:: Exercise brief ::
Copy out every line below verbatim, in the same order.
begin
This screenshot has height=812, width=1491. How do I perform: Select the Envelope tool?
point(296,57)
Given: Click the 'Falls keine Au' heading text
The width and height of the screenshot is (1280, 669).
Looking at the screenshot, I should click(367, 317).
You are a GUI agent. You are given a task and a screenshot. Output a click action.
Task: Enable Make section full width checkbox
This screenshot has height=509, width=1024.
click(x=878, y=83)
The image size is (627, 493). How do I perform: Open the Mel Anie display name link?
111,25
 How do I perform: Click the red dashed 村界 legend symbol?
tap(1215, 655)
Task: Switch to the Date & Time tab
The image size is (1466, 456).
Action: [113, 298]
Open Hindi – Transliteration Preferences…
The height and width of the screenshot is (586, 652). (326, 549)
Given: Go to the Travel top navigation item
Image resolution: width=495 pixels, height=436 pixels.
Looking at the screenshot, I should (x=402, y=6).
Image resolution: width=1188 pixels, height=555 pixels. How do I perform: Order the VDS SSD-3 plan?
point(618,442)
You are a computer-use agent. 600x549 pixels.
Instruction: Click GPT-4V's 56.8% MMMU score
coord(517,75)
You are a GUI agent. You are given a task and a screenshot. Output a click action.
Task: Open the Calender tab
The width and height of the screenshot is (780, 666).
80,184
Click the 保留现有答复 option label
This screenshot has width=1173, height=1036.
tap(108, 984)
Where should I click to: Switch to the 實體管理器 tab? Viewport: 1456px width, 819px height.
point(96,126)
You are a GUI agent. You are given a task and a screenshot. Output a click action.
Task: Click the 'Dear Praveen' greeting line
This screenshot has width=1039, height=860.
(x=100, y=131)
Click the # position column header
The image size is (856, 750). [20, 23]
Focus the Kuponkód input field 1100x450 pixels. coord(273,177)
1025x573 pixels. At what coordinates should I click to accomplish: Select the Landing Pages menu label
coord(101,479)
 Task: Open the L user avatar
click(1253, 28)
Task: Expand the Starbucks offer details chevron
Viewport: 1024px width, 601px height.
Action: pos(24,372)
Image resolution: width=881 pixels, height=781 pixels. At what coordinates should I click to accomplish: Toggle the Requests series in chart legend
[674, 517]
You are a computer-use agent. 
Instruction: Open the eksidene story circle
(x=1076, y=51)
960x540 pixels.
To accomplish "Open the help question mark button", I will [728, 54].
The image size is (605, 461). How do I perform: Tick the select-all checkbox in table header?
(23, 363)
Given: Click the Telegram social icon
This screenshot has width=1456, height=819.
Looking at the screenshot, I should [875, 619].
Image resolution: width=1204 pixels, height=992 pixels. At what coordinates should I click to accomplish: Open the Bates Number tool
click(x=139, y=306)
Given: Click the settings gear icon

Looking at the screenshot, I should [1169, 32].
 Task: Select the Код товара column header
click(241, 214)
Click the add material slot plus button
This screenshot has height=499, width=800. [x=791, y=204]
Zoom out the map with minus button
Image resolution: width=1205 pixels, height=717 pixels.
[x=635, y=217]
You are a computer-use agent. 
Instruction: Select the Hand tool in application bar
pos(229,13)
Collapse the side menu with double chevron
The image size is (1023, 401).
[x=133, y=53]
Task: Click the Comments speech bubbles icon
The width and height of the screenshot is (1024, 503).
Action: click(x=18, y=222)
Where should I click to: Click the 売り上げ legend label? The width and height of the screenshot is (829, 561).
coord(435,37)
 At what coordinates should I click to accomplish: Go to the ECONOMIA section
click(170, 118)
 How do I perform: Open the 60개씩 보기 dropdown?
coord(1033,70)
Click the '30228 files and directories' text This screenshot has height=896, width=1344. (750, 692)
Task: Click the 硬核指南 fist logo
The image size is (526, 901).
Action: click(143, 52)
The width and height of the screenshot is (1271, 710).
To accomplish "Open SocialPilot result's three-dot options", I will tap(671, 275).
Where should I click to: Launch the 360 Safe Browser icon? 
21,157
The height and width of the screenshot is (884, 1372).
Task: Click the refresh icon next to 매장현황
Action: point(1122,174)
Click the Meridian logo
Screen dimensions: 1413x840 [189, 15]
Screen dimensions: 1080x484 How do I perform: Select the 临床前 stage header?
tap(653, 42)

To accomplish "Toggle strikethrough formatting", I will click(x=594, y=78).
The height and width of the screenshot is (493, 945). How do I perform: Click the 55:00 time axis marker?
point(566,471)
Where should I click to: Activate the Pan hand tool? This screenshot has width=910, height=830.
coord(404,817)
end
:: Written response ::
This screenshot has height=812, width=1491. How do I perform: Select the Envelope tool?
point(296,57)
Given: Click the 'Falls keine Au' heading text
The width and height of the screenshot is (1280, 669).
Looking at the screenshot, I should click(367, 317).
You are a GUI agent. You are given a task and a screenshot. Output a click action.
Task: Enable Make section full width checkbox
This screenshot has height=509, width=1024.
click(x=878, y=83)
The image size is (627, 493). How do I perform: Open the Mel Anie display name link?
111,25
 How do I perform: Click the red dashed 村界 legend symbol?
tap(1215, 655)
Task: Switch to the Date & Time tab
The image size is (1466, 456).
Action: [113, 298]
Open Hindi – Transliteration Preferences…
The height and width of the screenshot is (586, 652). (326, 549)
Given: Go to the Travel top navigation item
Image resolution: width=495 pixels, height=436 pixels.
Looking at the screenshot, I should (x=402, y=6).
Image resolution: width=1188 pixels, height=555 pixels. How do I perform: Order the VDS SSD-3 plan?
point(618,442)
You are a computer-use agent. 600x549 pixels.
Instruction: Click GPT-4V's 56.8% MMMU score
coord(517,75)
You are a GUI agent. You are given a task and a screenshot. Output a click action.
Task: Open the Calender tab
The width and height of the screenshot is (780, 666).
80,184
Click the 保留现有答复 option label
This screenshot has width=1173, height=1036.
tap(108, 984)
Where should I click to: Switch to the 實體管理器 tab? Viewport: 1456px width, 819px height.
point(96,126)
You are a GUI agent. You are given a task and a screenshot. Output a click action.
Task: Click the 'Dear Praveen' greeting line
This screenshot has width=1039, height=860.
(x=100, y=131)
Click the # position column header
The image size is (856, 750). [20, 23]
Focus the Kuponkód input field 1100x450 pixels. coord(273,177)
1025x573 pixels. At what coordinates should I click to accomplish: Select the Landing Pages menu label
coord(101,479)
 Task: Open the L user avatar
click(1253, 28)
Task: Expand the Starbucks offer details chevron
Viewport: 1024px width, 601px height.
Action: pos(24,372)
Image resolution: width=881 pixels, height=781 pixels. At what coordinates should I click to accomplish: Toggle the Requests series in chart legend
[674, 517]
You are a computer-use agent. 
Instruction: Open the eksidene story circle
(x=1076, y=51)
960x540 pixels.
To accomplish "Open the help question mark button", I will [728, 54].
The image size is (605, 461). How do I perform: Tick the select-all checkbox in table header?
(23, 363)
Given: Click the Telegram social icon
This screenshot has width=1456, height=819.
Looking at the screenshot, I should [875, 619].
Image resolution: width=1204 pixels, height=992 pixels. At what coordinates should I click to accomplish: Open the Bates Number tool
click(x=139, y=306)
Given: Click the settings gear icon

Looking at the screenshot, I should [1169, 32].
 Task: Select the Код товара column header
click(241, 214)
Click the add material slot plus button
This screenshot has height=499, width=800. [x=791, y=204]
Zoom out the map with minus button
Image resolution: width=1205 pixels, height=717 pixels.
[x=635, y=217]
You are a computer-use agent. 
Instruction: Select the Hand tool in application bar
pos(229,13)
Collapse the side menu with double chevron
The image size is (1023, 401).
[x=133, y=53]
Task: Click the Comments speech bubbles icon
The width and height of the screenshot is (1024, 503).
Action: click(x=18, y=222)
Where should I click to: Click the 売り上げ legend label? The width and height of the screenshot is (829, 561).
coord(435,37)
 At what coordinates should I click to accomplish: Go to the ECONOMIA section
click(170, 118)
 How do I perform: Open the 60개씩 보기 dropdown?
coord(1033,70)
Click the '30228 files and directories' text This screenshot has height=896, width=1344. (750, 692)
Task: Click the 硬核指南 fist logo
The image size is (526, 901).
Action: click(143, 52)
The width and height of the screenshot is (1271, 710).
To accomplish "Open SocialPilot result's three-dot options", I will tap(671, 275).
Where should I click to: Launch the 360 Safe Browser icon? 
21,157
The height and width of the screenshot is (884, 1372).
Task: Click the refresh icon next to 매장현황
Action: point(1122,174)
Click the Meridian logo
Screen dimensions: 1413x840 [189, 15]
Screen dimensions: 1080x484 How do I perform: Select the 临床前 stage header?
tap(653, 42)

To accomplish "Toggle strikethrough formatting", I will click(x=594, y=78).
The height and width of the screenshot is (493, 945). How do I perform: Click the 55:00 time axis marker?
point(566,471)
Where should I click to: Activate the Pan hand tool? This screenshot has width=910, height=830.
coord(404,817)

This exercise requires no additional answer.